Happy New Year!
Old Frog Pond Farm & Studio is hosting its first poetry series this season with readings in January, February, and March as follows:
Heather Corbally Bryant and Lynne Viti: Sunday, January 20 at 3 p.m.
Terry House and Susan Edwards Richmond, Sunday, February 10 at 3 p.m.
Moira Linehan and Mary Pinard, Sunday, March 10 at 3 p.m.
As an introduction, the next three Poem of the Month postings will feature work from these poets! If you live near the farm, we hope you can make it to one or more of these readings.
by Heather Corbally Bryant
Holly hedges bloom with pinpricks
Of vermilion, sticky branches
Wind their way, needing to be
Tamed—a row of blue spruces
Grown tall, below yet more
Trees, pear I think, still full
With copper leaves bearing
The shape of their fruit—
Morning mist thickens,
Descending into the valley,
The edges of our terrain wedged
Into a hilly crevice, part of
The Appalachian chain,
Sharp rocks rising out of soil
Where I begin again.
Heather Corbally Bryant teaches in the Writing Program at Wellesley College. She received her A.B. from Harvard and her PhD from the University of Michigan. She has given poetry readings at many universities and bookstores in the United States and also in Ireland. She is the author of Elizabeth Bowen: How Will the Heart Endure, You Can’t Wrap Fire in Paper and the following poetry collections: Cheap Grace, Lottery Ticket, Compass Rose, My Wedding Dress, Thunderstorm, and Eve’s Lament. James Joyce’s Water Closet won honorable mention in The Finishing Line Press Open Chapbook Competition in 2017. Two of her poems were nominated for a 2018 Pushcart Prize, and Thunderstorm was nominated for a Massachusetts Book Award.
Deep Midwinter After-Party
by Lynne Viti
Empty kitchen. Morning of snow. Small birds
make quick round trips from bush to feeder.
Hardly a sign of the knot of guests who last night
stood by the French doors, beers in hand
or gathered at the table of empty plates,
glasses half full of wine.
Traces of crackers and salsa marinate
with vegetable peels in the compost tub.
We used to be busy with kids and pets,
used to be the ones driving south for winter,
getting home to pay the babysitter,
wondering if we’d ever make up lost sleep.
I saw you lean back in the yellow armchair
listening to the thirty year olds
talk about work, their children, the news.

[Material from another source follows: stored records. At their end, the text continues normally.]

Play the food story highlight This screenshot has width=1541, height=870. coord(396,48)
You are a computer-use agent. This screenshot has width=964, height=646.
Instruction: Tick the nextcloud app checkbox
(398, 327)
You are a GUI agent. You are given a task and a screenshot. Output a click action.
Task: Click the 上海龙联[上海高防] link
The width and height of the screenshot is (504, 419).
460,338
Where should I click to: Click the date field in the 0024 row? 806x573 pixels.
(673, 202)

It made me wonder at how time
had moved up so fast on us, how
we ignored it as long as we could.
We’re old, admit it, I tell myself, don’t have time
for twenty to forty years of reforming the country,
the world—we barely have time
to read the books we want to, plant the gardens,
see the fifty states, see refugees welcomed,
resettled, find a glimmer of a hint of a possibility
of peace on the planet, this home to our
benighted race, drowning in stuff or in our confusion.
Let the younger people take the reins. I’m
straggling at the back of the crowd as it pulses down
Independence Avenue. You might glimpse me there,
like the gray panthers I used to see on the picket lines
–when I was young and fecund—
time biting at their aching heels.
Originally published in Porcupine, Lost Sparrow Press, Fall 2017.
Lynne Viti is the author of two poetry chapbooks, Baltimore Girls (2017) and The Glamorganshire Bible (2018). Her poetry and fiction has appeared in more than one hundred online and print venues, most recently, Constellations, Muses Gallery, Highland Park Poetry, Gargoyle (forthcoming), and Bay to Ocean: The Year’s Best from the Eastern Shore Writers Association. She has received Mass Center for the Book nominations for both of her chapbooks and has recently been nominated for a 2018 Pushcart Prize. A faculty emerita at Wellesley College, she blogs at stillinschool.wordpress.com.